• **YOUR ASSIGNMENT**
Copy word for word the lines from the start of the records through the line that contains "Go To Store (47, 546)", both included.

(Records from a collection)
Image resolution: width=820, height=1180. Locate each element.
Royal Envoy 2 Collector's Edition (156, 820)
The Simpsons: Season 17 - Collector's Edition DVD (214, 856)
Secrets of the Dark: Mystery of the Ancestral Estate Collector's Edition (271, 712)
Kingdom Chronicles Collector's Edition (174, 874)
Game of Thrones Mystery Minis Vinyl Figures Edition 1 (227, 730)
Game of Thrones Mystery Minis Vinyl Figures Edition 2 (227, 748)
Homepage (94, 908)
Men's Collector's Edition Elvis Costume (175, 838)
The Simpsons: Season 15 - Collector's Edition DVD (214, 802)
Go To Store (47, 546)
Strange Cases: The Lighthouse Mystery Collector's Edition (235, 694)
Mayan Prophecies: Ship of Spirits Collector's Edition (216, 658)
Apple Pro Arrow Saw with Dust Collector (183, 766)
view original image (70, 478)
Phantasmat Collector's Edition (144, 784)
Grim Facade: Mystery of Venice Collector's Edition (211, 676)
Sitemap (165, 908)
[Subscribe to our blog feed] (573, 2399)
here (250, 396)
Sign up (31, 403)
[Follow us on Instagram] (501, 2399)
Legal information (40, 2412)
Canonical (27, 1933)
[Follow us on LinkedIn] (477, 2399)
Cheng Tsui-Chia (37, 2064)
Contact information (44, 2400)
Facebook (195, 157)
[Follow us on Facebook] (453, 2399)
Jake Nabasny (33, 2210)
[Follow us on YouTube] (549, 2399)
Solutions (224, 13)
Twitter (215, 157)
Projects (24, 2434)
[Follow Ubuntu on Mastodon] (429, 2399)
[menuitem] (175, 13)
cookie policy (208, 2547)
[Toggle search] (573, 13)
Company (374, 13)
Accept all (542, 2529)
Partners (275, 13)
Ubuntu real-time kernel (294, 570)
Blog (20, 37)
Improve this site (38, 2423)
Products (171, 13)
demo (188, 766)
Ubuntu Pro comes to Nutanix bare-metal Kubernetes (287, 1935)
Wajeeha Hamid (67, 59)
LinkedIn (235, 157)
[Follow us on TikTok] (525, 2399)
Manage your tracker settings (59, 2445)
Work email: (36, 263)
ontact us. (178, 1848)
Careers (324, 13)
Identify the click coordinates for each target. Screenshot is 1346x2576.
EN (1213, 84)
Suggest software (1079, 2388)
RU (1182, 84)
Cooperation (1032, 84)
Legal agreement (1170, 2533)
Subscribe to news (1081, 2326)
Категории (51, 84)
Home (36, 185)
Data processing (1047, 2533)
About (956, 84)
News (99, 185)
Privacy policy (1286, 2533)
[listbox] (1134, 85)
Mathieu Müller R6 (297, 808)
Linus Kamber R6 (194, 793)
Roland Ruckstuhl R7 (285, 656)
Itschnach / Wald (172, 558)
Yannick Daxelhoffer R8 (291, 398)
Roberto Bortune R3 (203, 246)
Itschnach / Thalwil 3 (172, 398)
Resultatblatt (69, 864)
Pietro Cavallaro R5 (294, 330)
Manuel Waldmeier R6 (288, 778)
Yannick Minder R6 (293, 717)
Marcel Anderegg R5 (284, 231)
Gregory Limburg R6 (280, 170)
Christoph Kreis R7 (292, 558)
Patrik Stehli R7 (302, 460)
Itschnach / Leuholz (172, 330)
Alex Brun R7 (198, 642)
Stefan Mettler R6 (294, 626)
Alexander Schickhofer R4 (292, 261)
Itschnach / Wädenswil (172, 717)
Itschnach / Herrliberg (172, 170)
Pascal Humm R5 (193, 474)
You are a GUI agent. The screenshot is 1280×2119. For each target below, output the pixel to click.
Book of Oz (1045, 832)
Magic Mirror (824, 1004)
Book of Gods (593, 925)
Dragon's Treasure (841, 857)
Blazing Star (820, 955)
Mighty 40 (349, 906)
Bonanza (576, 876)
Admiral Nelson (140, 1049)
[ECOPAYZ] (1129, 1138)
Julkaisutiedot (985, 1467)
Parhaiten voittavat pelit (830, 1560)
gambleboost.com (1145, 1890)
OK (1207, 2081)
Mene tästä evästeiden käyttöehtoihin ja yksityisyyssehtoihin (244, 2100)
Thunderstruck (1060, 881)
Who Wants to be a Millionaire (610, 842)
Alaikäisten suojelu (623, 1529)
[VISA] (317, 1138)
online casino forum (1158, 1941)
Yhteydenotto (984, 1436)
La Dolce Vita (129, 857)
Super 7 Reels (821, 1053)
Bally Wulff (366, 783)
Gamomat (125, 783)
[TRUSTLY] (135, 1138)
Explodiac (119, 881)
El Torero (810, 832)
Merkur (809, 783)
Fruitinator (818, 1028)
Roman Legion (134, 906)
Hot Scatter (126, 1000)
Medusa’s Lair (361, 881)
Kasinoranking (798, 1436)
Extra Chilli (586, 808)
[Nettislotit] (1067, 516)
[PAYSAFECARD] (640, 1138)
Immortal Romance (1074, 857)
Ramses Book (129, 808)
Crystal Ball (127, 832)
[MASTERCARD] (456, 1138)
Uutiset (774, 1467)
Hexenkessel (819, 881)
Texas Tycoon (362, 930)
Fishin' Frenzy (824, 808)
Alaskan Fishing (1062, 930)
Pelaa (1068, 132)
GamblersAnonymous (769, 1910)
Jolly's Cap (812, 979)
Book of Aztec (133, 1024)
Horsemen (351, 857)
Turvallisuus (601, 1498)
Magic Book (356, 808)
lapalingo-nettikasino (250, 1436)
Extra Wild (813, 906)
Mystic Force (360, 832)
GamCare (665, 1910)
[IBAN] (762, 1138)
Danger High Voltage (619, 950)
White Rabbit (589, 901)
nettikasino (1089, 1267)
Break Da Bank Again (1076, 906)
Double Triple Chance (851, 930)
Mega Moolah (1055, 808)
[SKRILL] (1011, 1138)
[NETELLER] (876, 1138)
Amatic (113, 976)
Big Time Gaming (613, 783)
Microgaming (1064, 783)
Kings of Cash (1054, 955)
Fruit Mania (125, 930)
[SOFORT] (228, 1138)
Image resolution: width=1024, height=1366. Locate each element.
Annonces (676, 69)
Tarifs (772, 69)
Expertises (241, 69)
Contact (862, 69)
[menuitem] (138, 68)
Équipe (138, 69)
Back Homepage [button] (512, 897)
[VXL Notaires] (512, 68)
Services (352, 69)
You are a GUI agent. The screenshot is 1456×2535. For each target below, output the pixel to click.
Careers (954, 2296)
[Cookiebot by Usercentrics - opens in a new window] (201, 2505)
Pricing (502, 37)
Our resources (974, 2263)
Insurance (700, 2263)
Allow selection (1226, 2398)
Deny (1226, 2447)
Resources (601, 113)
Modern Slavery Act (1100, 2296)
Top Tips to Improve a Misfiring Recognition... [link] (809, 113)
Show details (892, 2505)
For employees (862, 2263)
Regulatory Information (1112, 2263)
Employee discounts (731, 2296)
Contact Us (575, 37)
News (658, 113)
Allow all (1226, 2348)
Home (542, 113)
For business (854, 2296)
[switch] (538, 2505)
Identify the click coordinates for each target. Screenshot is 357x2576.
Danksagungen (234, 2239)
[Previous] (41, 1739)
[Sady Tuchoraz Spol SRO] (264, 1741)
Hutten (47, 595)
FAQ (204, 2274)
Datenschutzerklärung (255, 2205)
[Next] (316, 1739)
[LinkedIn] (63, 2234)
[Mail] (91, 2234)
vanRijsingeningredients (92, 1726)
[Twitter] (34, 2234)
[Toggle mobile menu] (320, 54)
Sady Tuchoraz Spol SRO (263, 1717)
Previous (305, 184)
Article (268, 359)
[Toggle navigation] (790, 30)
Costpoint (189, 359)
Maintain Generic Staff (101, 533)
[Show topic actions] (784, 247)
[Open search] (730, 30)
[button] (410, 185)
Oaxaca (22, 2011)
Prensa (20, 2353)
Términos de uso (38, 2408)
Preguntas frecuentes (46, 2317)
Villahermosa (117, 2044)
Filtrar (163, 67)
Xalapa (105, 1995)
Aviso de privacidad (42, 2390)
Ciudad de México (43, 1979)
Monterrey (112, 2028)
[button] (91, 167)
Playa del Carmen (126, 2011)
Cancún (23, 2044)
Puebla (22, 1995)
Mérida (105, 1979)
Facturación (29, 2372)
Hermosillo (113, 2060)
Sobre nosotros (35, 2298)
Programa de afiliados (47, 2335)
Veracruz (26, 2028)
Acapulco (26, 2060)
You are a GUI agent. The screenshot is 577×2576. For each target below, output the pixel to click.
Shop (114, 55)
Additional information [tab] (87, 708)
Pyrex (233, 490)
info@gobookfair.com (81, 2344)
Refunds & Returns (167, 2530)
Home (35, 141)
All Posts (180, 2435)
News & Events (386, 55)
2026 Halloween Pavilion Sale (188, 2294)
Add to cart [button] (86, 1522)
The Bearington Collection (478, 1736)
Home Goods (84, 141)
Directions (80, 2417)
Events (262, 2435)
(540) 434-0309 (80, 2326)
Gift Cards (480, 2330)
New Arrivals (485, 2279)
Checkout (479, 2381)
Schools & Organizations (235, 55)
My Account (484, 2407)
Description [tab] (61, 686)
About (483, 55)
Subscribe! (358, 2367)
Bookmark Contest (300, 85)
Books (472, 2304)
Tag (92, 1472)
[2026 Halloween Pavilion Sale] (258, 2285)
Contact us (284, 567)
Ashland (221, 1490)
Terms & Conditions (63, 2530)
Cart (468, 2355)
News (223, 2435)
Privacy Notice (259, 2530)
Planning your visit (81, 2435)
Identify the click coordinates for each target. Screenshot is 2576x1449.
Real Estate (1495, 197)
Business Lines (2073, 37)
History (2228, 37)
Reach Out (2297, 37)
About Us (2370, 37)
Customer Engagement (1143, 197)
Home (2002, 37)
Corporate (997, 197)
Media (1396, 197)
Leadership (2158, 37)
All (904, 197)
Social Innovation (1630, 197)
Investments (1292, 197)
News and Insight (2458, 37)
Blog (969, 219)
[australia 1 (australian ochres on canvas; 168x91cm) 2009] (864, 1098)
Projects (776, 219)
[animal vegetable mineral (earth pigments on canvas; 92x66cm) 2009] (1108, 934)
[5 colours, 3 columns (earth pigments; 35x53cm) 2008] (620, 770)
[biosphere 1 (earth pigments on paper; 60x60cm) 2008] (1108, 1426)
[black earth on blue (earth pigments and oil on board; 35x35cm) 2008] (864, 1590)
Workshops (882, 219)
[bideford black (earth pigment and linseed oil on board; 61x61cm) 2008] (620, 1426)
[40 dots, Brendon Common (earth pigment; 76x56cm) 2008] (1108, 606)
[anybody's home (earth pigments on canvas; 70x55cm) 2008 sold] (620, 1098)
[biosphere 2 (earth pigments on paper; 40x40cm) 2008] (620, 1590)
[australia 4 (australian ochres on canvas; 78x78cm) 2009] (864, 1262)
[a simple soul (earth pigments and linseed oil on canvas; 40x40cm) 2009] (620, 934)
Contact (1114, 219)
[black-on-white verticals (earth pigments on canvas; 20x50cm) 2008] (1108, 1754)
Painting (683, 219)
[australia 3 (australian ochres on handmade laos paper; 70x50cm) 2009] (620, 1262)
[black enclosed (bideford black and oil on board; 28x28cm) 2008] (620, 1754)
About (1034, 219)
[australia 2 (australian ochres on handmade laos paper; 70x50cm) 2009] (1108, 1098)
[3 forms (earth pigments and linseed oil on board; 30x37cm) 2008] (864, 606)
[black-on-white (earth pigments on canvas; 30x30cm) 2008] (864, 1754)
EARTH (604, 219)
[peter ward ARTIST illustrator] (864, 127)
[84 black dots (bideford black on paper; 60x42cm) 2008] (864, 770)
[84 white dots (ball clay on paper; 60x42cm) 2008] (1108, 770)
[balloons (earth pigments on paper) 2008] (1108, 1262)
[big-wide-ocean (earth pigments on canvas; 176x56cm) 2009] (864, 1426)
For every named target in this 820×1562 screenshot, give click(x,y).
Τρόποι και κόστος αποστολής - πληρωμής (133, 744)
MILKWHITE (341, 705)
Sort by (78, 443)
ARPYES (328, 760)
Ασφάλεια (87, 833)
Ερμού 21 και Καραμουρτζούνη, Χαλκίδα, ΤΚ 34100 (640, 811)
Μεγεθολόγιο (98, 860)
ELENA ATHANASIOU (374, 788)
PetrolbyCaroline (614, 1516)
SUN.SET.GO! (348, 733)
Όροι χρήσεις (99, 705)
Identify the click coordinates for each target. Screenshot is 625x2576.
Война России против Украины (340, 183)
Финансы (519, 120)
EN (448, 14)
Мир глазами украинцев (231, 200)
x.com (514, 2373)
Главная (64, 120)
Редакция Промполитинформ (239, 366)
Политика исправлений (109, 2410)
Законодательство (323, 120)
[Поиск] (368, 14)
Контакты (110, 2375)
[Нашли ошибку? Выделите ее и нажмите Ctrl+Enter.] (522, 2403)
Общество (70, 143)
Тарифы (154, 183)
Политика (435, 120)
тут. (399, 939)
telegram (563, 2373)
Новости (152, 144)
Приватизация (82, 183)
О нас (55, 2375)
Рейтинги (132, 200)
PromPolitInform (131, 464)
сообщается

• **TASK OUTPUT**
Image resolution: width=820, height=1180. Locate each element.
Royal Envoy 2 Collector's Edition (156, 820)
The Simpsons: Season 17 - Collector's Edition DVD (214, 856)
Secrets of the Dark: Mystery of the Ancestral Estate Collector's Edition (271, 712)
Kingdom Chronicles Collector's Edition (174, 874)
Game of Thrones Mystery Minis Vinyl Figures Edition 1 (227, 730)
Game of Thrones Mystery Minis Vinyl Figures Edition 2 (227, 748)
Homepage (94, 908)
Men's Collector's Edition Elvis Costume (175, 838)
The Simpsons: Season 15 - Collector's Edition DVD (214, 802)
Go To Store (47, 546)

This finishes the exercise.